Sunday, 21 April 2024

Announcement

HALFYR: CAV: Preliminary announcement of December 2016 half year results

17 Feb 2017 09:35NZX
Directors'' Report
For the six months ended 31 December 2016

The half-year results reported today are in line with what the Directors
expected when they recently announced that the normalised profit after tax
for the 2016/17 year is forecast to be close to break-even.

FINANCIAL PERFORMANCE

Consolidated Income Statement
Six months ended 31 December
Unaudited
(figures in 000''s for six months ended 31 December 2016 and 31 December 2015)

Revenue $84,278; $98,422

EBIT (Normalised) (1) (1,183); 4,268
Net interest expense (1,489); (1,961)
Share of equity-accounted investee profit (Normalised after tax) (1) 88; 985
Profit/(Loss) before tax (Normalised) (1) (2,584); 3,292
Income tax 708; (876)
Profit/(Loss) after tax (Normalised) (1) (1,876); 2,416
Restructuring costs (1,833); (936)
Net gain on merger of equity-accounted investee 3,740; 0
Gain on disposal of property, plant and equipment 0; 2,035
Profit after tax (GAAP) $31; $3,515

Earnings per share (cents) (Normalised) (1) (2.7); 3.5

Earnings per share (cents) (GAAP) 0.0; 5.1

(1) Normalised is a non-GAAP (Generally Accepted Accounting Practice) measure
that provides what the Directors believe to be a more meaningful view of the
underlying financial performance of the Group. A reconciliation between GAAP
and normalised earnings together with further commentary on the disclosure of
non-GAAP financial information are attached.

Last year''s focus was debt reduction, inventory rationalisation and the
restructuring of administration and sales functions.  Our focus in recent
months has been significant investment in the core business by consolidating
manufacturing activities and re-invigorating the Cavalier Bremworth brand.

The short term cost of these essential reinvestment activities has impacted
the current half year results, however they will progressively and
significantly benefit the Company going forward. Other market factors such as
increased wool price and the stronger USD have also adversely impacted the
first half results.

The Group reports a break-even position for the half year (compared with
$3.5m in 2015/16). Adjusting for the abnormal gain from the scour merger of
$3.7m and transitional costs relating to the consolidation of Cavalier''s wool
spinning operation of $1.8m, the normalised loss for the first six months is
$1.9m compared with a normalised gain of $2.4m last financial year.

FINANCIAL POSITION

The increase in net bank debt of $5.9m since the year-end reflects $6.0m of
restructuring costs and $2.1m capital gains tax payment resulting from the
sale of the Sydney warehouse in the last financial year. With these large
one-off costs now behind us, debt will once again start to fall. In January,
the Company received a dividend of $3.25m from Cavalier Wool Holdings Ltd
(CWH) as a result of the scour merger, which has reduced debt.

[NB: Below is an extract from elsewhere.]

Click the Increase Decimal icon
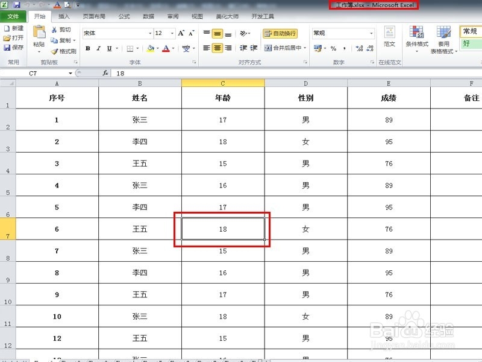 (x=359, y=47)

In the last six months, management has improved the Company''s inventory
profile and reduced inventory by $8.5m. This has been achieved while it was
also manufacturing the additional inventory required to support new products
in the market.

Total assets and equity have remained in line with previous year-end.

CASH FLOWS

Net cash outflows from operations were $4.8m for the first six months,
reflecting the large costs associated with the consolidation of manufacturing
and the capital gains tax payment referred to above.

SEGMENT REVIEWS

Carpet Business

The sale of the Ontera carpet tile business in 2015/16 and the associated
carpet tile revenue forgone is the main driver of the fall in revenue.

The NZ market has remained reasonably buoyant, however Australia has been
much softer than anticipated particularly in the last two months.  We are
working hard with our retailers to stimulate sales.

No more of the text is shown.